Para concluir, a novela que marcou aquele período inicial foi mesmo O Direito de Nascer, também dirigida por mim. Uma novela rigorosamente genial. Como era novela de rádio cubana, transportada para televisão e para o Brasil, eram necessários muitos acontecimentos. Para falar dela, aproveito Umberto Eco em Viagem na Irrealidade Cotidiana:
“(...) é preciso colocar tudo e para colocar tudo é preciso escolher no repertório do já comprovado. Quando a seleção do já comprovado é limitada, tem-se a série maneirista, o seriadozinho e até mesmo o kitsch, mas, quando do já comprovado se coloca tudo, tem-se uma arquitetura como a da igreja Sagrada Família, de Gaudí. Fica-se com vertigem, esbarra-se na genialidade”.

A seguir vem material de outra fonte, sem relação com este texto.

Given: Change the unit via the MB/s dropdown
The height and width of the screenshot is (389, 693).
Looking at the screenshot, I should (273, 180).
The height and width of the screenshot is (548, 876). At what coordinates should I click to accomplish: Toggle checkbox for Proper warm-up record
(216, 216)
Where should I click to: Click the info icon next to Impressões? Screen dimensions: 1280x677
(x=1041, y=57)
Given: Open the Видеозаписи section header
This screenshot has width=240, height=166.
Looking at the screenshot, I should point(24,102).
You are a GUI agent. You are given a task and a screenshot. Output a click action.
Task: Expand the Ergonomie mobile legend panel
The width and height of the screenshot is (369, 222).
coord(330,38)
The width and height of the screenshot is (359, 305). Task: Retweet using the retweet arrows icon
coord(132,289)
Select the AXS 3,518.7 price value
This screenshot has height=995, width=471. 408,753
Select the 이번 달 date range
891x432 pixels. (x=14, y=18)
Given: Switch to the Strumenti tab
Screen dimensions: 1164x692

Depois de O Direito de Nascer, uma pá de cal despencou sobre os barões, filhos naturais, sinhazinhas, babás remanescentes da escravidão, coronéis furibundos. Essa pá de cal chamou-se Beto Rockfeller, de autoria de Bráulio Pedroso, na época editor do suplemento de O Estado de São Paulo, que desenvolveu a novela baseado numa idéia de Cassiano Gabus Mendes para a interpretação de Luiz Gustavo e direção de Lima Duarte. Assim, só me restava mesmo ir para a TV Globo, emissora em que estreara o segundo grande executivo de televisão: José Bonifácio de Oliveira Sobrinho, que contratou a equipe de Beto Rockfeller para fazer na Globo uma revolução, O Bofe, a mais anárquica de todas as telenovelas, escrita pelo mesmo Bráulio Pedroso. Mas revolução não se encomenda, acontece, e a novela acabou não obtendo o sucesso esperado. Eu ainda tinha um mês de contrato a cumprir e fui obrigado a fazer um papel episódico na primeira novela em cores, O Bem-Amado. Iria participar de cinco capítulos apenas, mas o Zeca Diabo não pôde sair – o público obrigou-os a mantê-lo até o fim da trama e matar Odorico Paraguaçu, que inaugurou o cemitério de Scucupira.

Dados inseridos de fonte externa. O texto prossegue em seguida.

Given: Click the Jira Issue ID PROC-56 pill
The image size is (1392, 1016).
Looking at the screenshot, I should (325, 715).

Bem, esse foi o começo das telenovelas. Agora se diz que os reality shows ocuparão, na afetividade popular, o lugar das telenovelas. Eu gosto da idéia de que essa nova maneira de contar histórias venha a substituir a antiga. Se for verdade que cada movimento considerado artístico empurra o anterior para o território da arte absoluta, assim como a dança empurrou a música, o teatro empurrou a dança, o cinema empurrou o teatro e o teleteatro empurrou o cinema, que bom se os reality shows nos empurrarem mesmo para o recôndito universo das grandes histórias que contam com grandeza, sabedoria, ternura e beleza a história de um povo e seu destino.

Escrito por Lima Duarte – Prefácio do livro
“A Hollywood Brasileira – Panorama da Telenovela no Brasil”, de Mauro Alencar.